Universities offer ‘Google 101’
Every minute of the day, huge numbers of computers across the planet process huge gobs of information to pinpoint credit card fraud, locate possible terrorists or sort through immense piles of scientific data.
All those computing efforts now are part of what’s called cloud or cluster computing. In short, many tasks occurring in science, business and the computer world rely on thousands and thousands of parallel computers each handling small parts of the vast computing task at hand.
A large share of that cloud or parallel computing takes place inside huge data centers dotting the globe; inside those centers, thousands and thousands of processors churn away, digesting new information and shipping back results.
As that change is taking place, two technology firms, IBM Corp. and Google Inc., say they’ll spend millions of dollars to teach advanced cluster-computing programming to the next generation of technology managers.
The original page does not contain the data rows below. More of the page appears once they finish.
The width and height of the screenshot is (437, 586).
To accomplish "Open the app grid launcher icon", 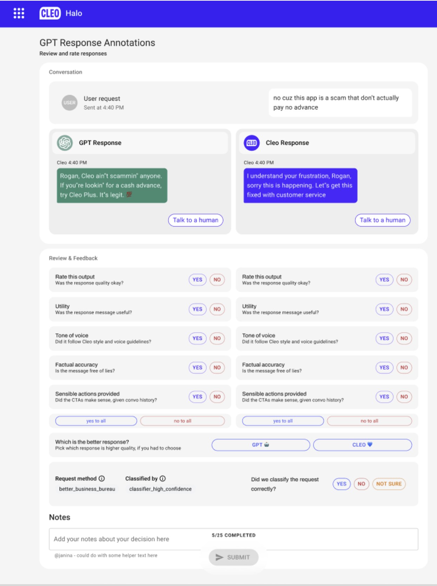I will click(19, 13).
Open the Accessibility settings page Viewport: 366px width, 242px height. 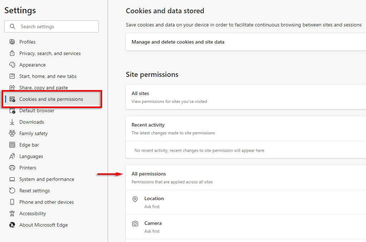(33, 213)
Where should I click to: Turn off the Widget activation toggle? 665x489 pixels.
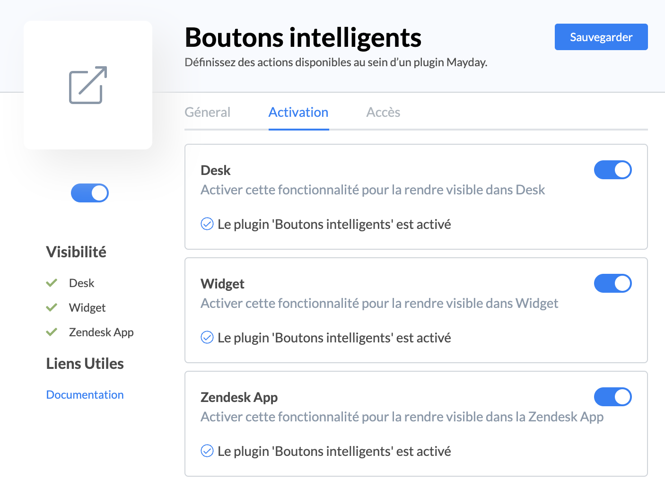(613, 283)
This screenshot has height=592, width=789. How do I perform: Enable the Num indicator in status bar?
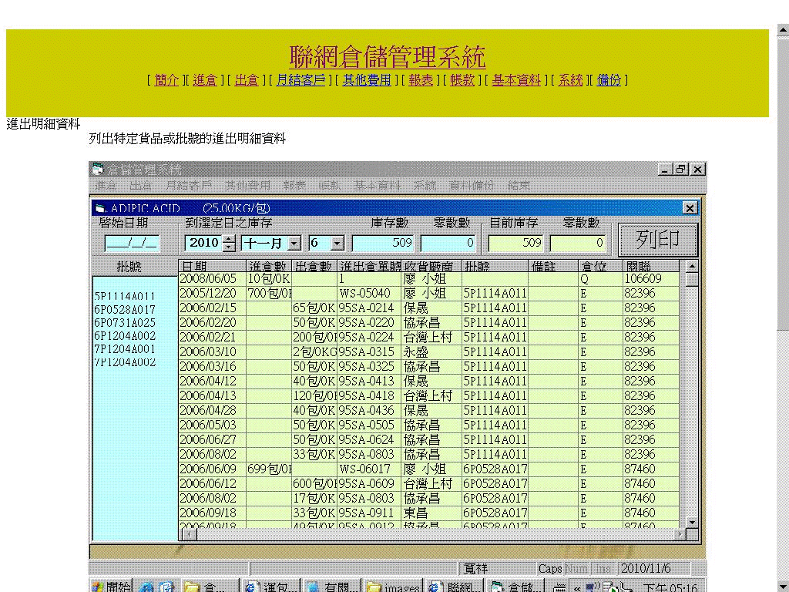click(x=576, y=568)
That effort will start at the University of Washington and five other U.S. universities.
The trial run of what some have called “Google 101” began last year, when professors at the University of Washington offered two pilot classes in how to develop programs for clustered computers.
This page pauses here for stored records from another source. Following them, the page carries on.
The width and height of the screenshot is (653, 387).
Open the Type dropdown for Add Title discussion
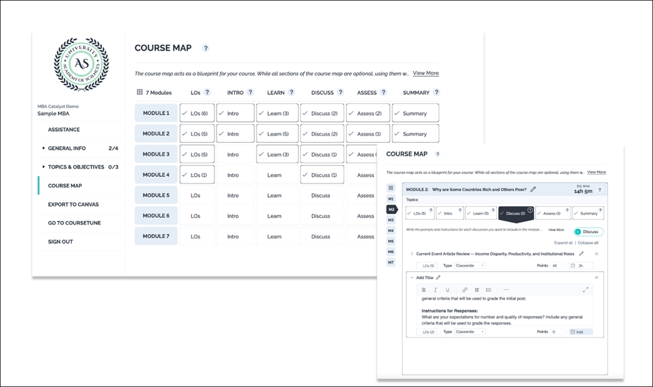[x=470, y=332]
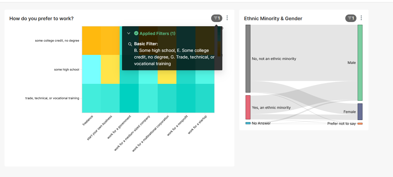Click the green Male node bar

(360, 63)
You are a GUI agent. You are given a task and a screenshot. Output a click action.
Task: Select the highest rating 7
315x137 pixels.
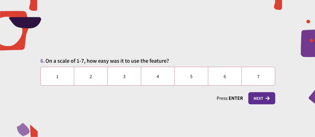tap(258, 76)
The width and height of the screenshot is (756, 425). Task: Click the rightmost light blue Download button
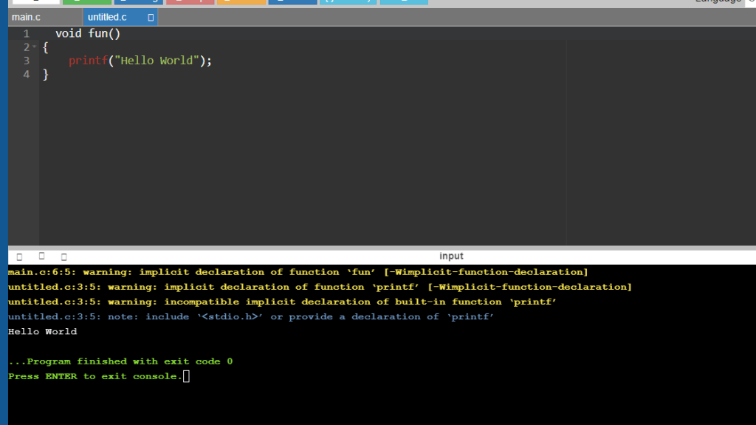click(x=404, y=1)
Ed Lazowska, a professor in UW’s computer science department, said the new courses reflect a recognition that schools must move from a curriculum focusing on how to program for isolated computers to learning how to work across thousands of computers in a cluster.
“More and more fields are becoming data-rich, and extracting knowledge from massive amounts of data is exactly what this is about,” Lazowska said.
In addition to UW, Carnegie Mellon University, Stanford University, the University of Maryland, the University of California at Berkeley and the Massachusetts Institute of Technology will offer the classes.
It’s no surprise Google is pushing for changes in computer-science education. Its prime business of finding search results relies on millions of computers spread across the world. In order to deliver relevant and quick search results, industry experts say Google is adding roughly 500,000 processors to its grid each year.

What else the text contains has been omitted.